Sir Alex Ferguson bought Shinji Kagawa last summer and there is no doubt he’s a decent buy and a player than can contribute goals and assists for years to come at United but there still remains a huge void in United’s midfield, however you look at it and Fabregas is one of only a handful of players who could perhaps even try to replace a player of Scholes’ quality and commitment.

Fabregas himself said of Scholes:

"He is the one whose level I aspire to. He is the best player in the Premier League."

His Barcelona teammate Xavi revealed that he, along with the likes of Andres Iniesta and Lionel Messi had to draw straws to decide who would get to swap shirts with the United legend back in the Champions League final of 2011.

Even at Barcelona’s La Masia academy, Scholes’ name frequently comes into conversation during training and coaching session – he has been the ‘most complete midfielder’ of his generation.

That kind of player is incredibly difficult to replace – his passing, those perfectly-weighted 40 and 50-yard across field balls, his vision to pick out the runs of forwards and his complete control of the pace and tempo of the game is very similar to the likes of Xavi at Barca and, in many ways, Michael Laudrup in his heyday.

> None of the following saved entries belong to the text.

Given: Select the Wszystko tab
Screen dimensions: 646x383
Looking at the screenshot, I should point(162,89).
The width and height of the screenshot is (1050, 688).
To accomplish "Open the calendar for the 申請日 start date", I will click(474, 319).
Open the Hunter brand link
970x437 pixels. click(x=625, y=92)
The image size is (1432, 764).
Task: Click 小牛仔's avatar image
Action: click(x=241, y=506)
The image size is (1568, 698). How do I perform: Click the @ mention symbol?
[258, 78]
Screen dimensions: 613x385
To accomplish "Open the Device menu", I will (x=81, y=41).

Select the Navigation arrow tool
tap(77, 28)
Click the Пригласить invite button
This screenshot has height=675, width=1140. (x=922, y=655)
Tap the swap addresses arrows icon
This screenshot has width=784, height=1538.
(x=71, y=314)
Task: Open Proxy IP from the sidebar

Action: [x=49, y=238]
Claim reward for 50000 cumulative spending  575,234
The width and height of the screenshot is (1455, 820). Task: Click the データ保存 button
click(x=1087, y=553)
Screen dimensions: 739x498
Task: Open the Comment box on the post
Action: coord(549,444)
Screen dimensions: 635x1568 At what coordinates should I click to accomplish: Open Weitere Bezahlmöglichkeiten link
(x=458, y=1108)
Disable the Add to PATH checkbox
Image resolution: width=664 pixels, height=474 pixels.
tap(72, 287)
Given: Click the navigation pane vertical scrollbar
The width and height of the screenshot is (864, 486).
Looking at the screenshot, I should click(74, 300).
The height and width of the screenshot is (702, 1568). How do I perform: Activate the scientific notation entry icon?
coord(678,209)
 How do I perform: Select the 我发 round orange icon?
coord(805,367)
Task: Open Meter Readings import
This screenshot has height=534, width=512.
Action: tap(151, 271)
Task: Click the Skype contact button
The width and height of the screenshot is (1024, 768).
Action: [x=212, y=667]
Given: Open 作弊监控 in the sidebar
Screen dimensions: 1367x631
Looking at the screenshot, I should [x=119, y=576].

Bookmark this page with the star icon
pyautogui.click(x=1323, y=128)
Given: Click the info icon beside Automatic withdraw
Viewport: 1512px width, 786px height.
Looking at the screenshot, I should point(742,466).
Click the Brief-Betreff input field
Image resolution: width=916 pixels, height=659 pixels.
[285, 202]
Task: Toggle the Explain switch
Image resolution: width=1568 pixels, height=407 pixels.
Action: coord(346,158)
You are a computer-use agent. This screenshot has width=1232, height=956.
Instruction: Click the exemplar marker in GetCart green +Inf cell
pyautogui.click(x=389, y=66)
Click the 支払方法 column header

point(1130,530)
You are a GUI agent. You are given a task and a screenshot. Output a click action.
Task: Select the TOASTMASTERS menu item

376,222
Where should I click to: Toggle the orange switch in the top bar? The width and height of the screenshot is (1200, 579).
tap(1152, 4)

Fabregas has also said many times that his idols were Laudrup and former Barca coach Pep Guardiola and, by the way he plays, you can see the influence those greats had on his development.

Fabregas now 26 years of age is one very few players who have the technical ability to control possession the way Scholes did, pick out passes from distance and dictate the play at the highest level.

Equally, Scholes is part of that ‘old school’ mentality that Ferguson drummed into his players of high expectations of focus, commitment, and determination without fail in every game. Ferguson didn’t like to lose and his players are the same – losing is unacceptable.

That is the kind of attitude Fabregas had instilled in him at La Masia – you can see evidence of that in most of the players that have come out of that academy and cemented their places in the Catalans’ first team.

They are winners – Cesc Fabregas is a winner and, in Manchester United, he could very well find himself surrounded with players who share that mentality.

Of course, the only glitch would be the fact that Fabregas had and still has a great affection for Arsenal, the manager and the fans and it would effectively destroy the great relationship he built with the club where he is still regarded as one of their greats.

For Arsenal fans it would be worse than seeing Robin van Persie wearing a Red Devils’ shirt but for Cesc Fabregas Manchester United would be a great match and for the club he may just be the only player who could replace Paul Scholes.